Completely unplanned these books worked well together to teach about generations, lineage, and our heritage. They show common values and the importance of family, history and our country I believe. I honestly don't think I could have planned it better. Another blessing of a great homeschooling day.

Peace,
Tenn
Fun New Blog... A big Welcome to River's Edge Urban Academy. This new blogger is a working mom who is also homeschooling. An inspiration to us all that you can do both if you have too!

Peace,
Tenn
Off to the library again... Well we are headed off to the library this morning to of course pick up our numerous books from reserve. Yesterday was daddy pick day. After church we headed over to the dreaded (oh I'm sorry fun-filled) Mall of America. Actually even though I complain I am learning to enjoy those special family times. We don't actually shop at MOA, rather we use it as an indoor track and place to people watch. We had a good time. We stopped at a big store on the way home to pick up some items we needed and then had an early to bed and read all night long kind of night. Serona finished his book and I am nearing completion of "Seventh Son".
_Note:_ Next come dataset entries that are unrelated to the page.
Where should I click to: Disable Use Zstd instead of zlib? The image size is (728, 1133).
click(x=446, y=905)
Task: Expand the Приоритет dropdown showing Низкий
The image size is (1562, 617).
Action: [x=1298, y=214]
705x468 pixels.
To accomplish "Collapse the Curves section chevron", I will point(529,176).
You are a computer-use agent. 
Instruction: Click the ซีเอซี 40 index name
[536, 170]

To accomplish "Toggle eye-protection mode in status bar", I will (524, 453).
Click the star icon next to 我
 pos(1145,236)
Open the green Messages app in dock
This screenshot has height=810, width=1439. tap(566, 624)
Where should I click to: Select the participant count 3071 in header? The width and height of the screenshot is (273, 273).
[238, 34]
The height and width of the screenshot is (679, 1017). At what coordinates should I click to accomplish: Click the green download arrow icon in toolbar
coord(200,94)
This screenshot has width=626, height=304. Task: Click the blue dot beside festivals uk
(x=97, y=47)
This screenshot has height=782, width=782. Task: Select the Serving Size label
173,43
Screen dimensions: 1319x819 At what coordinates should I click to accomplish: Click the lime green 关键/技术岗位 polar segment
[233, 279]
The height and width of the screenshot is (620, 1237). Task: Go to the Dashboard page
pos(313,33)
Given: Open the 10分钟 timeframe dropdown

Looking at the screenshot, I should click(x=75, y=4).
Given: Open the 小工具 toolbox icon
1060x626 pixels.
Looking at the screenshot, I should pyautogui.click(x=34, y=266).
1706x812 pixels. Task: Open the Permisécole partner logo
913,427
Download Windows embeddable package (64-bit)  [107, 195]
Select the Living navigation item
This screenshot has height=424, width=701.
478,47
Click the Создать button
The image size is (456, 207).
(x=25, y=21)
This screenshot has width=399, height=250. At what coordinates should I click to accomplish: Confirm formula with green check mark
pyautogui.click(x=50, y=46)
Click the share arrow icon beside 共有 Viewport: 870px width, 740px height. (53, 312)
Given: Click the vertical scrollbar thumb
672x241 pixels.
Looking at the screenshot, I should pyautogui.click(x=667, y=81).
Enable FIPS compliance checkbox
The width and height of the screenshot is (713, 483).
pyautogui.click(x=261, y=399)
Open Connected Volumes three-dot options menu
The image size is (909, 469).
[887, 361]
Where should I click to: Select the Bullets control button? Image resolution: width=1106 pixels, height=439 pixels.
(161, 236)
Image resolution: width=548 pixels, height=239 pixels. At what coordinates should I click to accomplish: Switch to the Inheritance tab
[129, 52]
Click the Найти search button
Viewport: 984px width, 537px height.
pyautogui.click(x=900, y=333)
Well I've got to round up our books and head out the door - hope you have a great day.

Peace,
Tenn

November 8, 2003

More C books... This weekend we have continued reading along our C theme. Here are the latest reads:

The Circulatory System by Darlene Stille
Cicadas by Ann Squire
Cows by Rachael Bell
A Ticket to Costa Rica by Tracey West
China: Picture a country by Henry Pluckrose
The Cat in the Hat by Dr Suess
Curious George Goes to a Chocolate Factory
Curious George Goes Camping by Margret & H.A. Rey
The Cabin: The Sound of "C" by Cynthia Klingel
Canada by Elaine Landau
Fun with Color by Maria Gordon
Cars & Trucks by Karen Rissing

Current Mommy Reads... I have been saddened by the loss of my books and have had to limit my reading so the house does not appear so cluttered with books - another reason I can't wait to sell our home. So these days I have cut down my usual lengthy list to just a few ongoing reads.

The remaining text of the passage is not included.